• [Task directions]:
Wherever the string "computer" shows up in the data below, copy the whole line.

Top of Records supplied

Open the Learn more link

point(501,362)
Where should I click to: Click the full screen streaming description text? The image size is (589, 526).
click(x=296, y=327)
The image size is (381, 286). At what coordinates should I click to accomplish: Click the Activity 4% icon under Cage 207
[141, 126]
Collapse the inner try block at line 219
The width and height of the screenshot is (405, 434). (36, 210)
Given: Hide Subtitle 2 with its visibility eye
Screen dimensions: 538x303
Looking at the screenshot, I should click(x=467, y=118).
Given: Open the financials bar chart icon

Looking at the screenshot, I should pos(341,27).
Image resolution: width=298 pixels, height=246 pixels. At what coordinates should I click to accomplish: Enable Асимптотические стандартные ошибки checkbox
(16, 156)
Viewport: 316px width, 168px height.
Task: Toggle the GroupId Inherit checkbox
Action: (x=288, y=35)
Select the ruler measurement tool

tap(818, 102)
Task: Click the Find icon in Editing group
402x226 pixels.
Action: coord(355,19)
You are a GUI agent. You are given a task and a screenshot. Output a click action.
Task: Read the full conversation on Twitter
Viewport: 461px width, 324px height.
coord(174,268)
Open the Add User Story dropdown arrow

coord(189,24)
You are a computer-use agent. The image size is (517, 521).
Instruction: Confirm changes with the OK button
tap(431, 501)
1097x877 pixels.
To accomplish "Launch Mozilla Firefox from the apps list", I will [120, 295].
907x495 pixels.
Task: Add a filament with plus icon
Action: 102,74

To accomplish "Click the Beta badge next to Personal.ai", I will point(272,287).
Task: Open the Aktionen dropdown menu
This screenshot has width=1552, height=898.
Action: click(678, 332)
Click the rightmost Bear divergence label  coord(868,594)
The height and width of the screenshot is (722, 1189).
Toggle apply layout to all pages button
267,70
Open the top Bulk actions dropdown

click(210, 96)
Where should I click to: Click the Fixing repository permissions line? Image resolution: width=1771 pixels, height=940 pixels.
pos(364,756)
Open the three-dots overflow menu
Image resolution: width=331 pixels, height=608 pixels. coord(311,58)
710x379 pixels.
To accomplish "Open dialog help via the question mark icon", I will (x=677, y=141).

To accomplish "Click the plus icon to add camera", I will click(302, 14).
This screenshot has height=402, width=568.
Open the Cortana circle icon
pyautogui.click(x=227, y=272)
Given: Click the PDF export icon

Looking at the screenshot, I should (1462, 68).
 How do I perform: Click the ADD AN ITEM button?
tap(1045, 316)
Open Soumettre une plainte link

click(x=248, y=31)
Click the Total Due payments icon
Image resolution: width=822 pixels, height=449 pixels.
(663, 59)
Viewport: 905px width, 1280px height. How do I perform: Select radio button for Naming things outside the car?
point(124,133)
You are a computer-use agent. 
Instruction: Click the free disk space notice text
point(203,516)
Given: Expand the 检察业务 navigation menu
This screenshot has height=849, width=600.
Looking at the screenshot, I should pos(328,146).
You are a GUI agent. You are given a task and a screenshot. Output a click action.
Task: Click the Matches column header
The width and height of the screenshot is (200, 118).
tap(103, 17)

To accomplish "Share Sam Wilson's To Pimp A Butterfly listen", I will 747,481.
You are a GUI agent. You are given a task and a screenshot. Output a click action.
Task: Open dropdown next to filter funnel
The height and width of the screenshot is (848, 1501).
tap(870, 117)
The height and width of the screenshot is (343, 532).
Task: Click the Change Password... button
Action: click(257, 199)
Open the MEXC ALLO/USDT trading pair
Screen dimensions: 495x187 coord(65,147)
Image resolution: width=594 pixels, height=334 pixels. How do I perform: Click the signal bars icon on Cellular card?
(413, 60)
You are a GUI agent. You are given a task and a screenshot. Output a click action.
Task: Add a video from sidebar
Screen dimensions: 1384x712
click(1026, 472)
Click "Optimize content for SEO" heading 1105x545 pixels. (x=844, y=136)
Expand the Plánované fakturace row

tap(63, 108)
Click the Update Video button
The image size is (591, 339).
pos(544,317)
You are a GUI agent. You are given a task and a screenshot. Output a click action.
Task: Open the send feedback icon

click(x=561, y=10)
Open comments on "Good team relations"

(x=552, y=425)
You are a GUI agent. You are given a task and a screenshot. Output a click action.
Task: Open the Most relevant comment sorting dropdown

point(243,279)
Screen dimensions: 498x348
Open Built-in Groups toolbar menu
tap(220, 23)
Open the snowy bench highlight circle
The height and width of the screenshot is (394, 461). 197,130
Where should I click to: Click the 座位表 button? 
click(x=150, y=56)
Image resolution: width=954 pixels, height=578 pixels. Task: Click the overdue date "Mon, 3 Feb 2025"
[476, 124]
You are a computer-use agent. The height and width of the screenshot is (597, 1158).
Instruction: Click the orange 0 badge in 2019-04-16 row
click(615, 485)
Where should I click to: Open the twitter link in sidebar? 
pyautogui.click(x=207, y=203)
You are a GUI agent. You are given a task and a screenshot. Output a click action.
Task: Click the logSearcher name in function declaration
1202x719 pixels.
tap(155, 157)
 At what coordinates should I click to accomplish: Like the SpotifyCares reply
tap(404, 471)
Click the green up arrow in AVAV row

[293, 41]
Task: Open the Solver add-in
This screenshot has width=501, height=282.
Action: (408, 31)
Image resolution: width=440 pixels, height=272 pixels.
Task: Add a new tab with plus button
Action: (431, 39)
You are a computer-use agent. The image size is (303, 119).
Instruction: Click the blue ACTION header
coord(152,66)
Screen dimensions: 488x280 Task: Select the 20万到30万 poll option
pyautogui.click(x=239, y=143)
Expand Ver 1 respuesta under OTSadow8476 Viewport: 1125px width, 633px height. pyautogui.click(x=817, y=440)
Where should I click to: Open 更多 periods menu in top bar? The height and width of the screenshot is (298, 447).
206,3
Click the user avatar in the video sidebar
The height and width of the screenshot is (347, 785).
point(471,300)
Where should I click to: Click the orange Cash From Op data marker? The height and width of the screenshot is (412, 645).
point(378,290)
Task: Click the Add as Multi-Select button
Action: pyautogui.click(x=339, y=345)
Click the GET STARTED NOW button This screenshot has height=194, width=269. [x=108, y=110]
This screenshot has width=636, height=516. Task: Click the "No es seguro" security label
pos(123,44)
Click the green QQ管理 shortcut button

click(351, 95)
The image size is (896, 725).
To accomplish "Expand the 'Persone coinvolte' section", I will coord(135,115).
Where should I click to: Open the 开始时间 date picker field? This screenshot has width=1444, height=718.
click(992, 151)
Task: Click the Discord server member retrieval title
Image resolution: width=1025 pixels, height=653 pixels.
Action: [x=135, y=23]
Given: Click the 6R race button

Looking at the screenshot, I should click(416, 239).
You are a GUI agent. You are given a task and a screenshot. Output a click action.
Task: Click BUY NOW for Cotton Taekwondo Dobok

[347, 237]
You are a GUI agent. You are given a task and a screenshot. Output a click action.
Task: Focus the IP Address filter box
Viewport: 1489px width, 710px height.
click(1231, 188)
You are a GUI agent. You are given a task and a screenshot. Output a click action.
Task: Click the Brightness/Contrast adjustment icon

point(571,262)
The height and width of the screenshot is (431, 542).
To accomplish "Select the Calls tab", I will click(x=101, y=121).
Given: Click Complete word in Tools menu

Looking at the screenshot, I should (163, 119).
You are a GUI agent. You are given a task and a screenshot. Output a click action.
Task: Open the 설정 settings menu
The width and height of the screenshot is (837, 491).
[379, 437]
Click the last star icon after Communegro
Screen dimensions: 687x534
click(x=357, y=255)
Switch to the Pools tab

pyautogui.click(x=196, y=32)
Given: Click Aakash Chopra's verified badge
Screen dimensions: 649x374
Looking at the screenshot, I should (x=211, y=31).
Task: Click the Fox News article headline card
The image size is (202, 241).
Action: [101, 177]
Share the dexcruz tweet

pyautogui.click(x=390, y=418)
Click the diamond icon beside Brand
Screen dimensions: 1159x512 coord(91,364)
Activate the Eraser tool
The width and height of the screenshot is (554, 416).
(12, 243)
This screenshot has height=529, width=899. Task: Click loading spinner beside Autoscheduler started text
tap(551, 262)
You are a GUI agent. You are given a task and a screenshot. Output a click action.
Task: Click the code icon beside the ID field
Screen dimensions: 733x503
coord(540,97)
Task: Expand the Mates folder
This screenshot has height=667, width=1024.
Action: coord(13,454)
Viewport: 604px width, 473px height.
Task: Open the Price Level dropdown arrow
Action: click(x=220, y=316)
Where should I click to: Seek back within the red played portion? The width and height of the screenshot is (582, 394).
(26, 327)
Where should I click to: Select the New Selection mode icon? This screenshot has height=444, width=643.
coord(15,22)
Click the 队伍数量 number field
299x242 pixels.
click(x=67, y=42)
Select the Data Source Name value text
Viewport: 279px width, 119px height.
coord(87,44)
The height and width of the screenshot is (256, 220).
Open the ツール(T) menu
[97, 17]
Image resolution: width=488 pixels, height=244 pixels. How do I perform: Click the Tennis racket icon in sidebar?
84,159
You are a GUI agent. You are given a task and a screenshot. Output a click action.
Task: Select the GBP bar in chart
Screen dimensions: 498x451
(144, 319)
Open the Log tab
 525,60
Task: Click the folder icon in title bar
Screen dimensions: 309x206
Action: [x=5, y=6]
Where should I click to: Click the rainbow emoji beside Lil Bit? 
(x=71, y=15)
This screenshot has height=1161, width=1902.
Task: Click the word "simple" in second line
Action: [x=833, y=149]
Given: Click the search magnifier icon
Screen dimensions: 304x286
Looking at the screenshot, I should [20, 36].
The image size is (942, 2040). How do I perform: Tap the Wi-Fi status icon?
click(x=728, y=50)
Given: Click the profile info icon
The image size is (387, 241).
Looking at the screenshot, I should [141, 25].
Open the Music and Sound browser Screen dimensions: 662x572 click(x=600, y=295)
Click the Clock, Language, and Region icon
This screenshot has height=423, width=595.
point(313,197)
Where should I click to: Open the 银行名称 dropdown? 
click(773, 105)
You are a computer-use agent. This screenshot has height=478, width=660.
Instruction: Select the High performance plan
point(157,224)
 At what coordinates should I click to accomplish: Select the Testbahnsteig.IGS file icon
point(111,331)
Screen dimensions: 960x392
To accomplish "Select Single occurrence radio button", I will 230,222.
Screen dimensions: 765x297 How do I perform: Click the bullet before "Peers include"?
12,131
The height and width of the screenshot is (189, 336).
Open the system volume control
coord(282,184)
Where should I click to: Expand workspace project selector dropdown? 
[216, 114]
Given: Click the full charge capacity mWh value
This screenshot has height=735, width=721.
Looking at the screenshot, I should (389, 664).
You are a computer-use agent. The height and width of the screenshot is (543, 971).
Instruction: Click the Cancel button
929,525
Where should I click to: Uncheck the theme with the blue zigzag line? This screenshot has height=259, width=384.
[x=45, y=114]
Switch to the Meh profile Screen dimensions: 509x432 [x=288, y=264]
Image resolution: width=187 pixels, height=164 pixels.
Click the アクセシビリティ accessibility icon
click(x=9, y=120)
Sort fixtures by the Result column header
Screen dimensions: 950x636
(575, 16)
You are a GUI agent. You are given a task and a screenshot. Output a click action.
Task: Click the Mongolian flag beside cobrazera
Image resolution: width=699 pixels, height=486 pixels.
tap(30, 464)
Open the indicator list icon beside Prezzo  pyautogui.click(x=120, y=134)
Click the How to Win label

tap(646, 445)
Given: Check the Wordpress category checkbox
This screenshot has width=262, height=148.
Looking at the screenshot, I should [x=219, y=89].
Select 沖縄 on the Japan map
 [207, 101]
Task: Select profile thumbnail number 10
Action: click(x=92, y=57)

Bottom of Records supplied

• [Problem solution]:
You are a computer-use agent. The image size is (517, 521).
You are a computer-use agent. 
You are a computer-use agent. The height and width of the screenshot is (597, 1158).
You are a computer-use agent. The image size is (303, 119).
You are a computer-use agent. This screenshot has height=478, width=660.
You are a computer-use agent. The height and width of the screenshot is (543, 971).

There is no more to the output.